= WHAT YOU HAVE TO DO =
Skipping the images, transcribe each record below as it is.

>>>

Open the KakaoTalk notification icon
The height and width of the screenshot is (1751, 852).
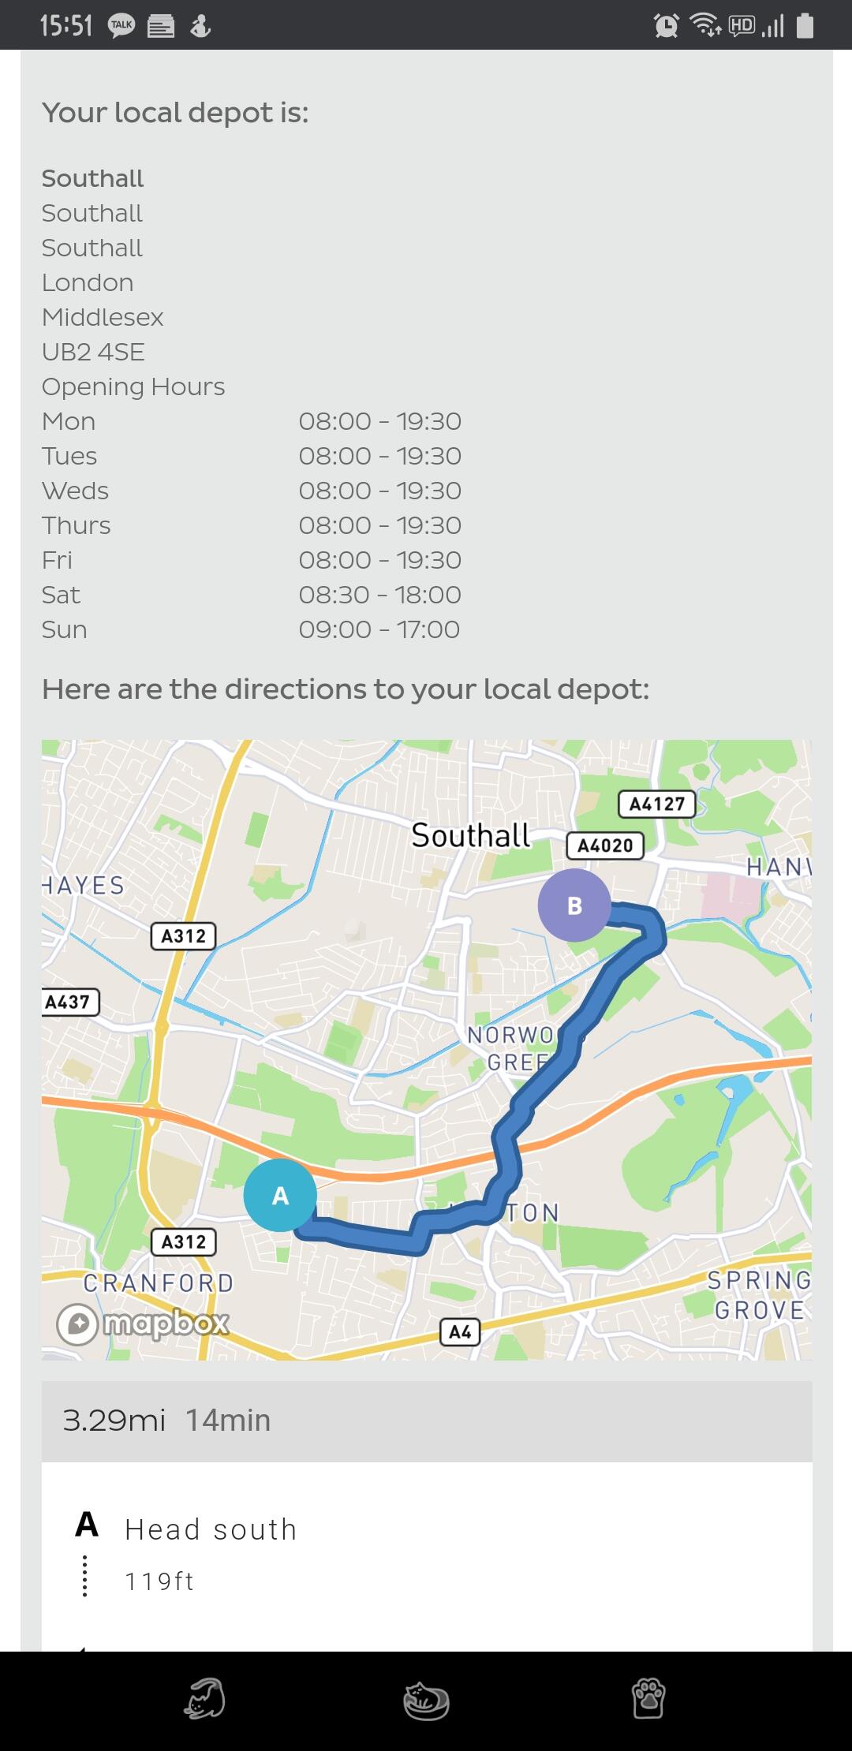coord(121,26)
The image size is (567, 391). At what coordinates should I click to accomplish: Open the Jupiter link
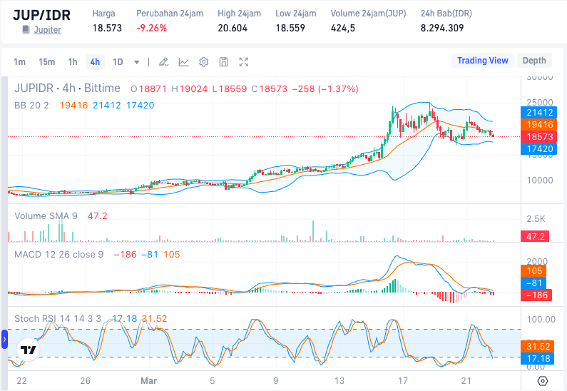coord(47,30)
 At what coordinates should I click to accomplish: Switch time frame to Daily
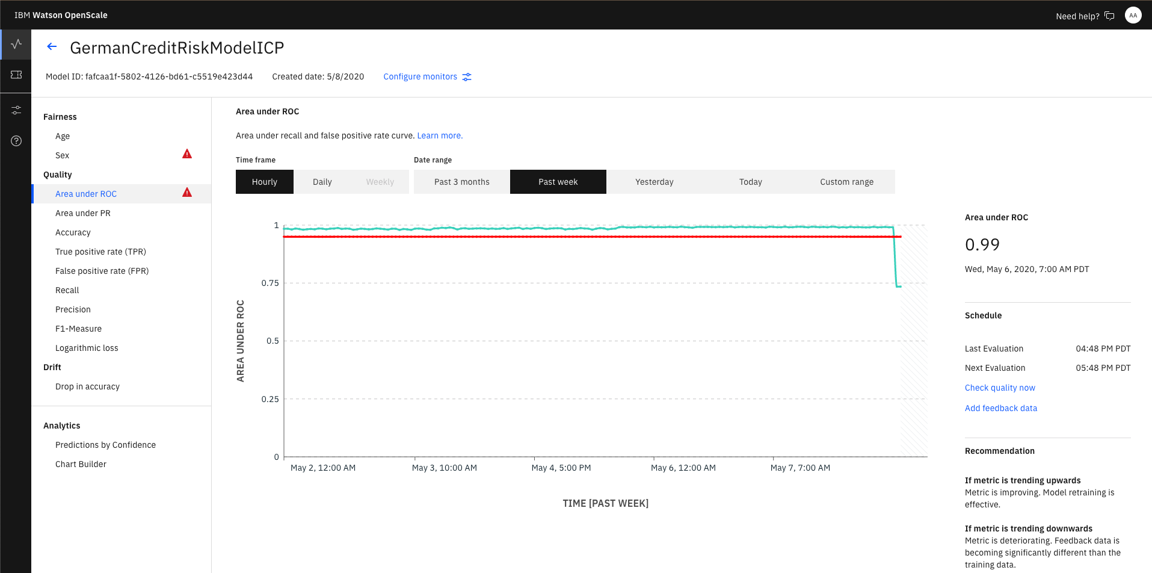[322, 182]
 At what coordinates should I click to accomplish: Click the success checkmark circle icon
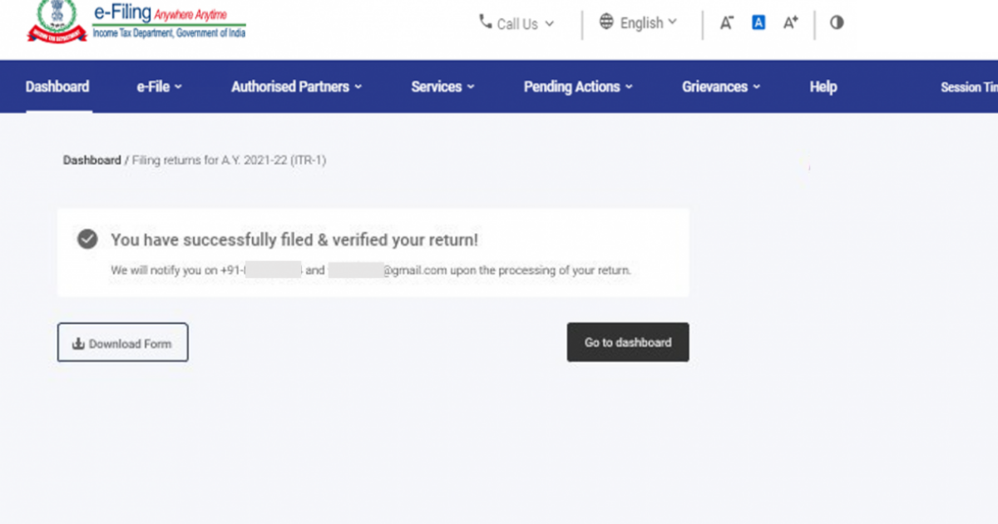(87, 240)
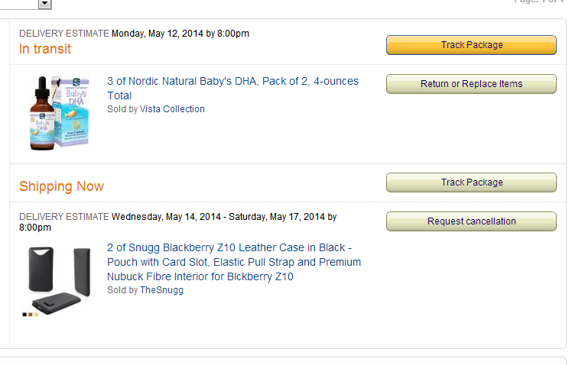Select the black color swatch under case image
The width and height of the screenshot is (572, 365).
pos(24,315)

<<<

= SOLUTION =
Open the KakaoTalk notification icon
The height and width of the screenshot is (1751, 852).
coord(121,26)
The image size is (567, 391). At what coordinates should I click to accomplish: Open the Jupiter link
coord(47,30)
 At what coordinates should I click to accomplish: Switch time frame to Daily
[322, 182]
 At what coordinates should I click to accomplish: Click the success checkmark circle icon
(87, 240)
Select the black color swatch under case image
The width and height of the screenshot is (572, 365).
pos(24,315)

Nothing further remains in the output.